Devant une école du quartier de Pangrati, le stand de son parti (KKE) appelle à voter nul pour dire un triple "non à l'Europe, aux mesures d'austérité de l'UE et du FMI et non aux propositions de Tsipras".
Les indécis sont d'ailleurs légion à quelques mètres des urnes: "Je ne sais pas encore. Je vote non avec le coeur, oui avec la tête", dit sur l'île de Poros Nadia, vendeuse dans un supermarché, en désignant tristement son coeur, puis son front.
Et à Pangrati, Katerina, 56 ans, qui a voté en janvier pour la formation de gauche radicale Syriza d'Alexis Tsipras, hésite encore: "D?habitude, je sais quoi voter, mais là, l?époque est très difficile, nous sommes anxieux, je ne sais pas".
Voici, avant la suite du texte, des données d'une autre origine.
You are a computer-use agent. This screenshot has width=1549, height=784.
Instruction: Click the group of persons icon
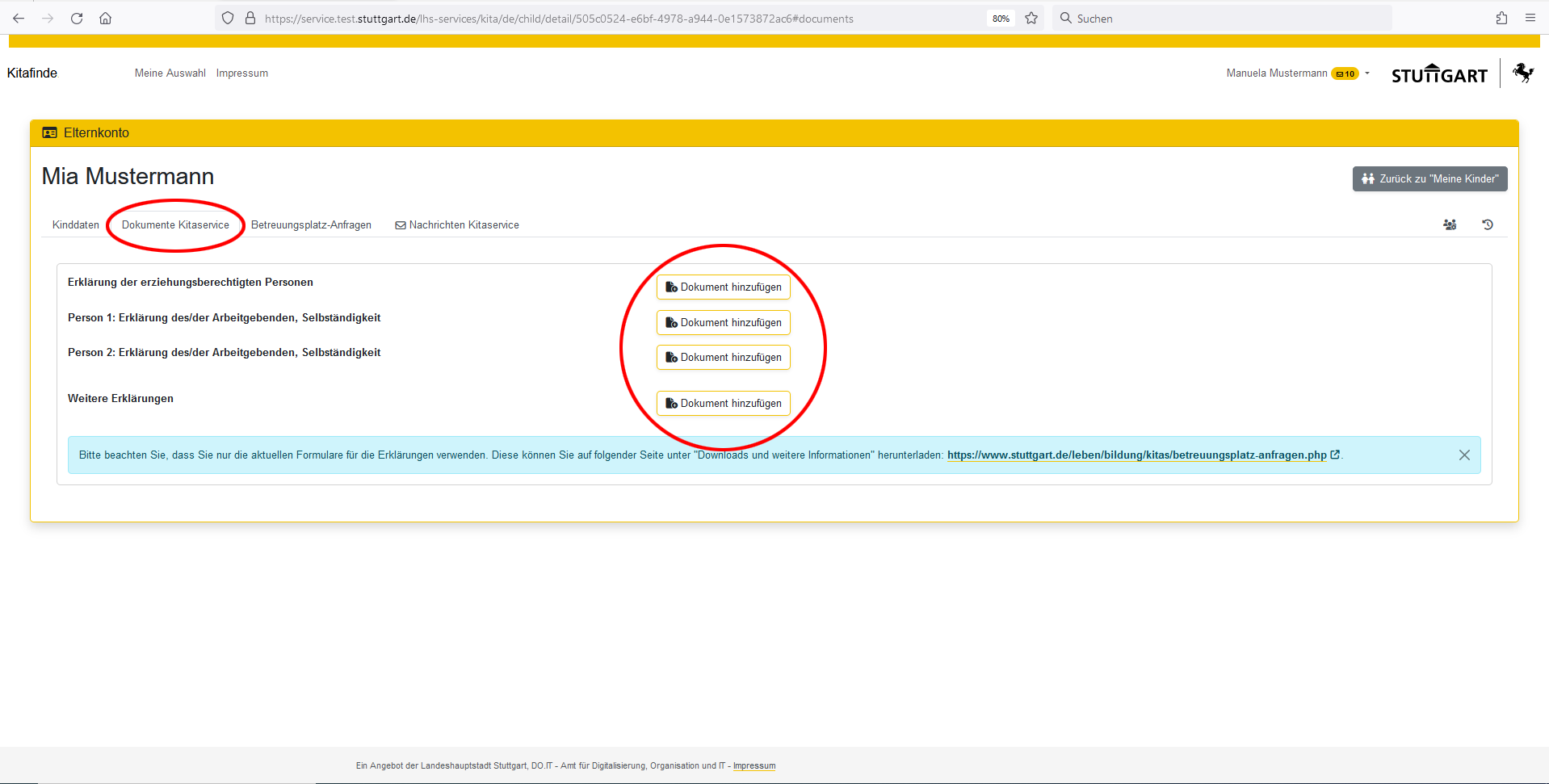(x=1450, y=224)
- La 'joie' de Tsipras, la 'rage' de Christos -
Mais ceux qui comme Michalis, un octogénaire, ont été les premiers à entrer dans les bureaux de vote, ouverts depuis 07h00 (04h00 GMT), sont sûr de leur choix: "Je vote non parce que je pense que c'est mieux pour le pays", affirme-t-il à Kolonaki.
Vangelis, instituteur au Pirée, et son ami Vassilis, salarié du fabriquant d'électroménager AEG, sont deux trentenaires à l'allure cool, en short fluo et barbe de trois jours. "On vote non. Le risque de quitter l'euro est très faible. Et ce risque, on est prêts à le prendre". Eva, une pédiatre, refuse, dans un français parfait, de "dire amen aux banquiers et aux créanciers".
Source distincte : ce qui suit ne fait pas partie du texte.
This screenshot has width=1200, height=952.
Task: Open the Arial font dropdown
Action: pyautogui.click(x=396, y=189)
Dans le camp des opposants, Theodora, journaliste à la retraite, "prie à genoux" pour que le oui l'emporte, lançant un regard à l'église orthodoxe voisine d?où s'échappent des chants mélodieux. "Une fois qu'on est entrés dans un club, on accepte les règles du club".
A Metaxourgio, un quartier populaire et branché d'Athènes, Christos Papadopoulos, ancien fonctionnaire européen qui a vécu 30 ans à Bruxelles, n'a pas de mots assez durs pour dénoncer le "chantage" du Premier ministre Tsipras, "ce porc". "C'est inacceptable de jouer avec notre futur. Je voterai oui, avec rage", rugit-il.
L'enjeu du scrutin et la conviction d'Athanasios, salarié d'un fonds d'investissement à Paris, sont suffisamment forts pour l'avoir poussé à faire le voyage jusqu'à Athènes et le quartier contestataire d'Exarchia où il vote: "on vote oui pour l'avenir de la Grèce, pour qu'elle reste dans la zone euro et dans l'Union Européenne".
"Evidemment que je ne suis pas pour les mesures d'austérité proposées par les créanciers, on ne vote pas oui avec un grand sourire aujourd'hui", dit-il.
C'est pourtant détendu et souriant qu'Alexis Tsipras est arrivé à son bureau de vote dimanche à Athènes, convaincu que ce référendum exceptionnel "est un jour de fête et de joie".